*SUPPLIED TEXT*

□ □ □

2010

Zaady na Zycie
('Plant-Life')
collection centre pompidou

Works

‘Zakłady na Życie’ (‘Plant-Life’) is a performance and installation environment exploring Poland’s industrial past. In English, ‘ Plant-Life ’ is a play on words, as a plant can be as much a photosynthetic organism as a factory, power-station, or other large industrial complex. It is in this sense the piece attempts to achieve as much as state of David Attenborough as it does anthropological glance into the life of factories across Poland.

 

Using relics gathered from both functioning factories and industrial ruins around Poland, the stage environment is a series of re-creations, inspired by actual workplaces and even museums, reviewing the past-times of both company and state. The experience allows one to zoom-in, from the larger level of infrastructure, down to the single product of the factory itself, such as a toothbrush. The tangible nature of this experience attempts to connect to histories through these found objects, in much the way a museum does with its artifacts of purported significance.

□ □ □

In the Plant-Life text, what single factory product is given as an example? The rows that come next are from a different source than the Plant-Life text.

*PROVIDED INFORMATION*

□ □ □

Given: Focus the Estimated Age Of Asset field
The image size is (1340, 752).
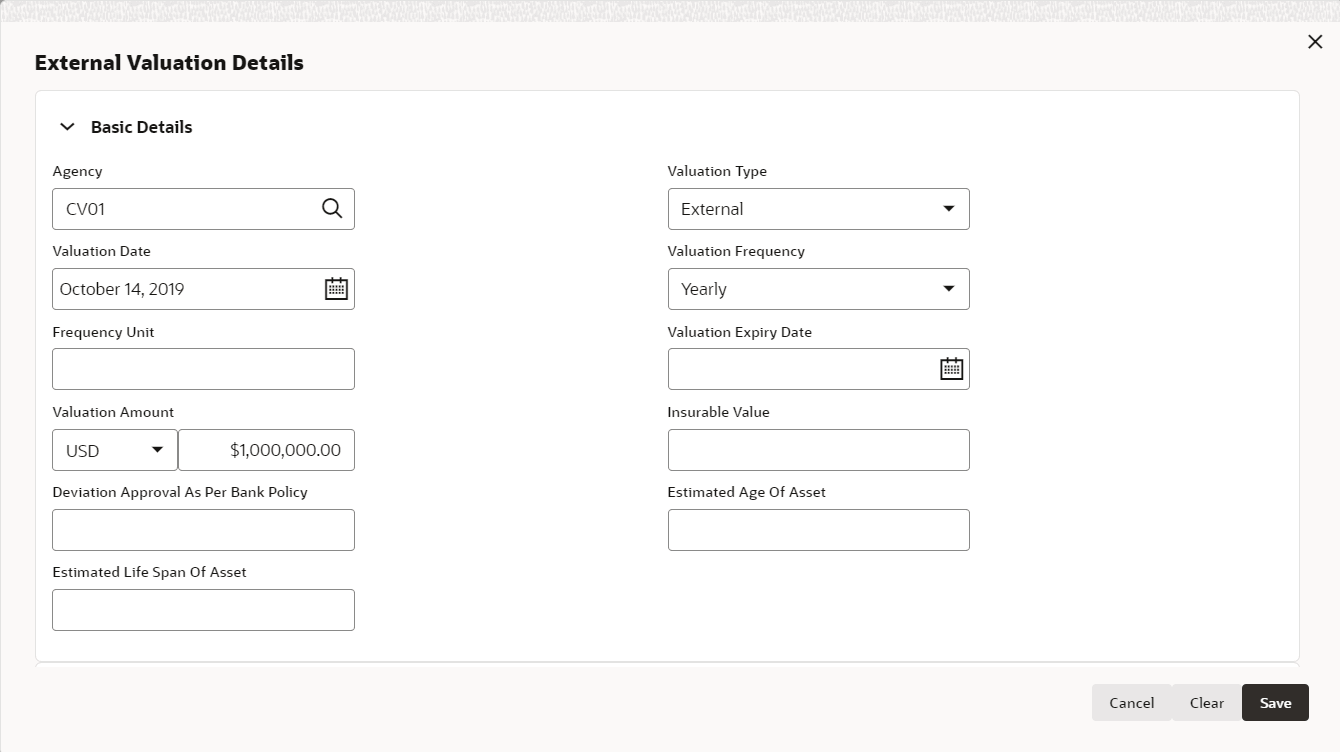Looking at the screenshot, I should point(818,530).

□ □ □

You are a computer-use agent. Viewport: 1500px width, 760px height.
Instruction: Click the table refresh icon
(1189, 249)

□ □ □

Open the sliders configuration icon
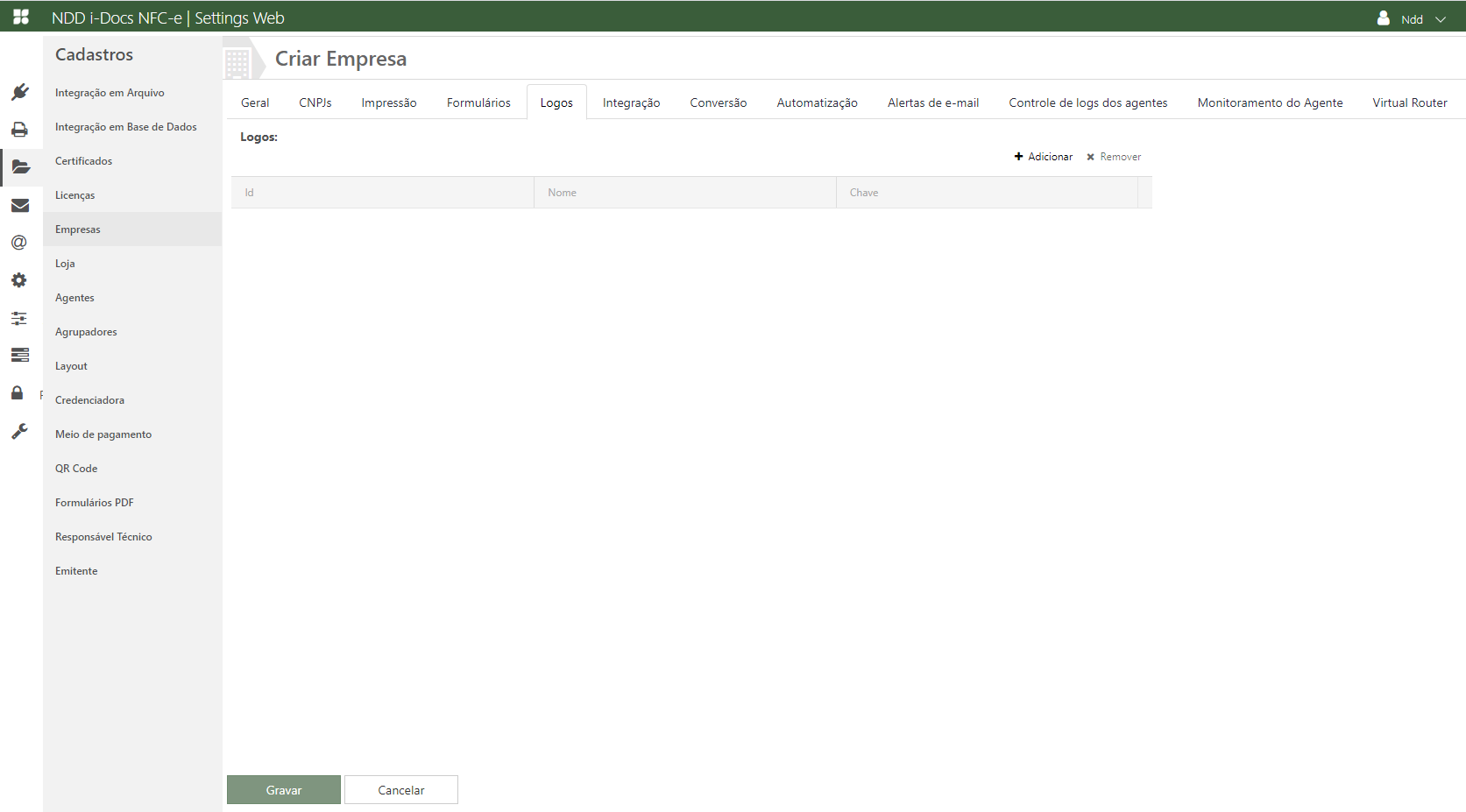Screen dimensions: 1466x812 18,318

□ □ □

*ANSWER TO THE PROBLEM*
A toothbrush.